Moreover, MMP-2/αVβ3 integrin complexes and MMP-9 are present at the surface of angiogenic blood vessels and cancer cells, respectively and their targeting by inhibitory peptides showed antitumor effects [147, 148]. MMP-targeting of Caelyx doxorubicin-loaded liposomes by insertion of a DSPE-PEG3400-CTT2 conjugate, the CTT2 peptide binding to MMP 2 and 9, led to increased doxorubicin accumulation in tumors and extended the survival of ovarian carcinoma xenograft-bearing mice over unmodified Caelyx Inhibitors,research,lifescience,medical liposomes [40]. 2.2.4. Small Molecule-Mediated Tumor Targeting Aberrant tumor growth is correlated

with a greater demand for nutrients relative to healthy organs and has been exploited for tumor targeting. To sustain their rapid growth, tumor cells overexpress Inhibitors,research,lifescience,medical folate receptor to capture the folate required for DNA synthesis [149]. The overexpression of folate receptor in cancers of several histology relative to normal tissues, the low cost of folic acid (FA), and the vast library of conjugation reactions available

make it one of the most used ligands for tumor-targeted drug delivery and tumor imaging (reviewed in [150]).

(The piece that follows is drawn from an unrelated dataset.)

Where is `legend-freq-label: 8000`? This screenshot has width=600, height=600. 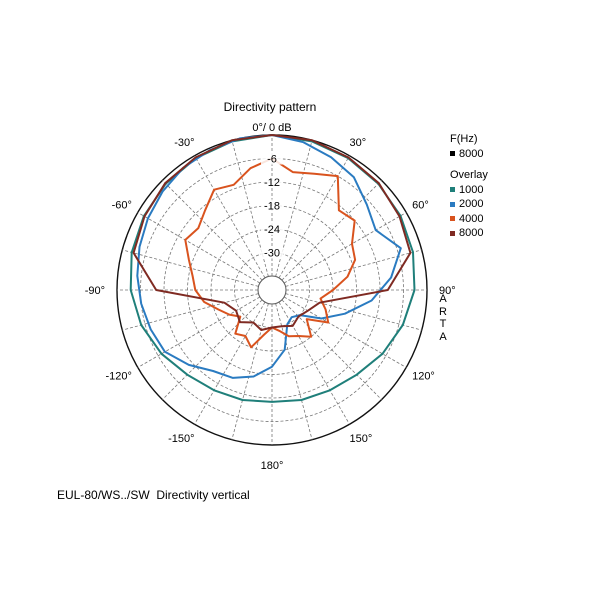
legend-freq-label: 8000 is located at coordinates (472, 154).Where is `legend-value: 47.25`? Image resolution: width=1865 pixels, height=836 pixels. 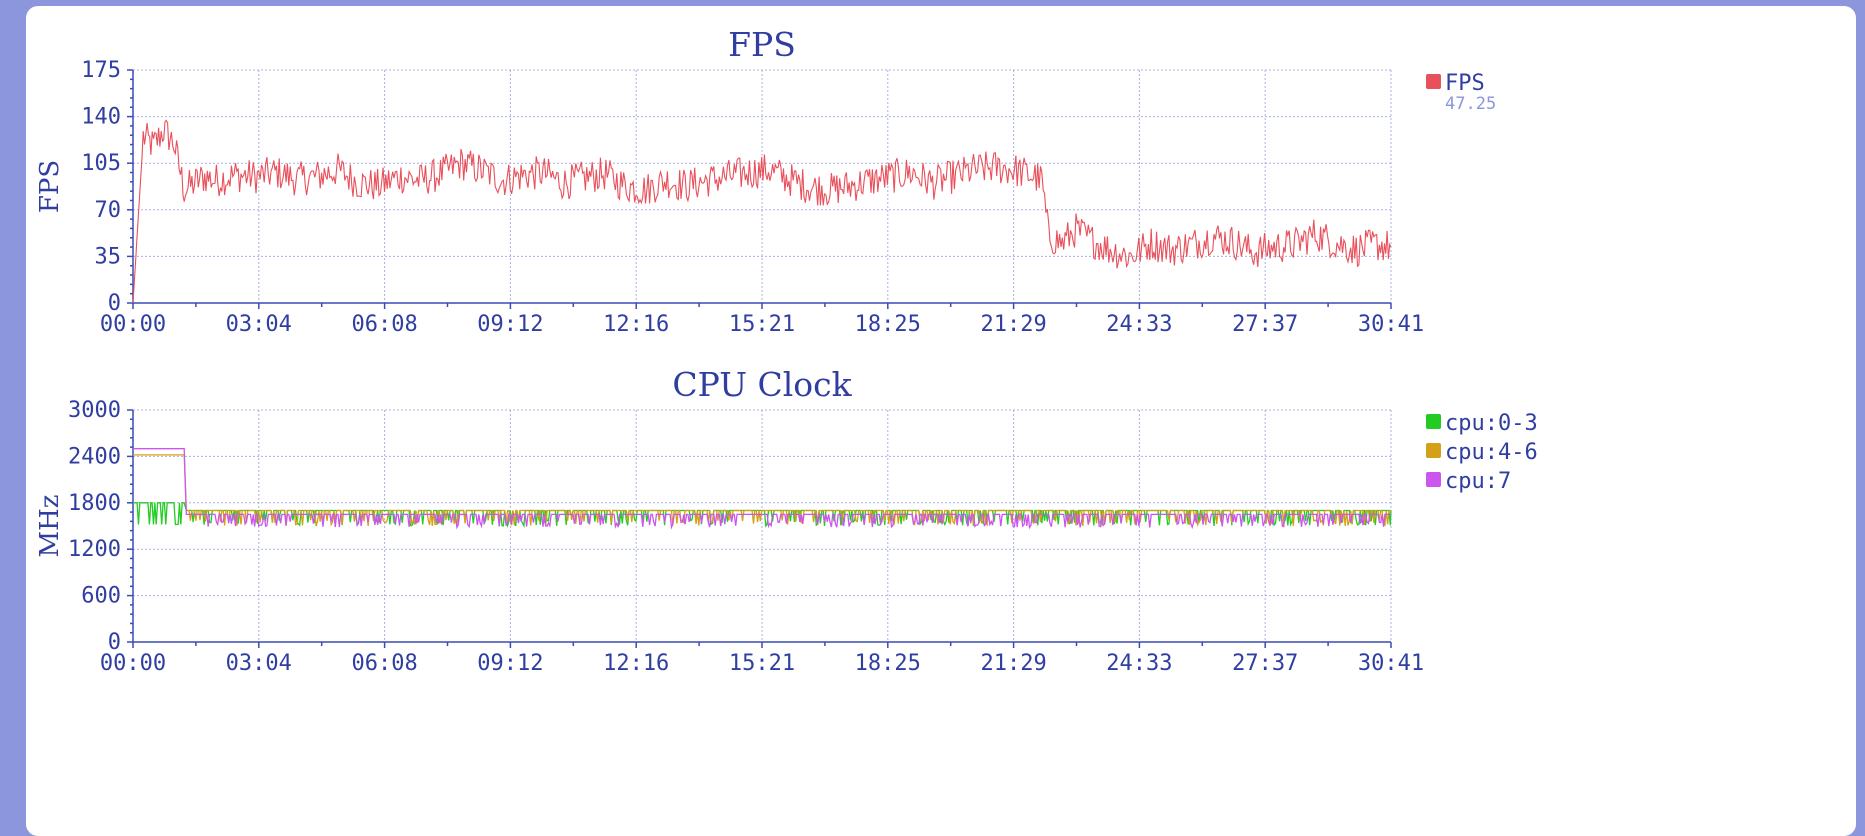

Inclusion of a FA-PEG-DSPE Inhibitors,research,lifescience,medical conjugate into irinotecan-loaded liposomes enhanced drug concentration in tumors after intravenous injection over untargeted liposomes or free irinotecan resulting in the highest anticancer activity without detected side toxicity [41]. Similarly, folate-targeting of doxorubicin-loaded liposomes increased the survival of tumor bearing mice by 50% over untargeted liposomes [111]. Lee et al. used Inhibitors,research,lifescience,medical tetraiodothyroacetic acid, a competitive inhibitor of thyroid hormone binding to the endothelial cell integrin αVβ3, as a new ligand for tumor-targeted drug delivery. This ligand increased liposomal accumulation in tumors after intravenous injection and enhanced anticancer activity of the encapsulated anticancer drug

edelfosine [151]. Estrogen receptors are often this website overexpressed Inhibitors,research,lifescience,medical in breast and ovarian cancers and conjugation of the ovarian estrogenic hormone estrone to doxorubicin-loaded liposomes resulted in a dramatic increase in doxorubicin accumulation in breast tumors after intravenous injection over free drug or untargeted PEGylated doxorubicin-loaded liposomes (24.3 and 6.0-fold, resp.) resulting in the highest therapeutic activity [42, 112]. Similarly, conjugation Isotretinoin of a luteinizing hormone-releasing hormone (LHRH) analog to the surface of docetaxel-loaded liposomes increased docetaxel accumulation in ovarian xenografts by 2.86-fold over untargeted docetaxel-loaded liposomes with decreased liver and spleen capture though binding to the LHRH receptors highly overexpressed in ovarian cancer [152]. The basic fibroblast growth factor (bFGF) receptor is also overexpressed in several cancers [153].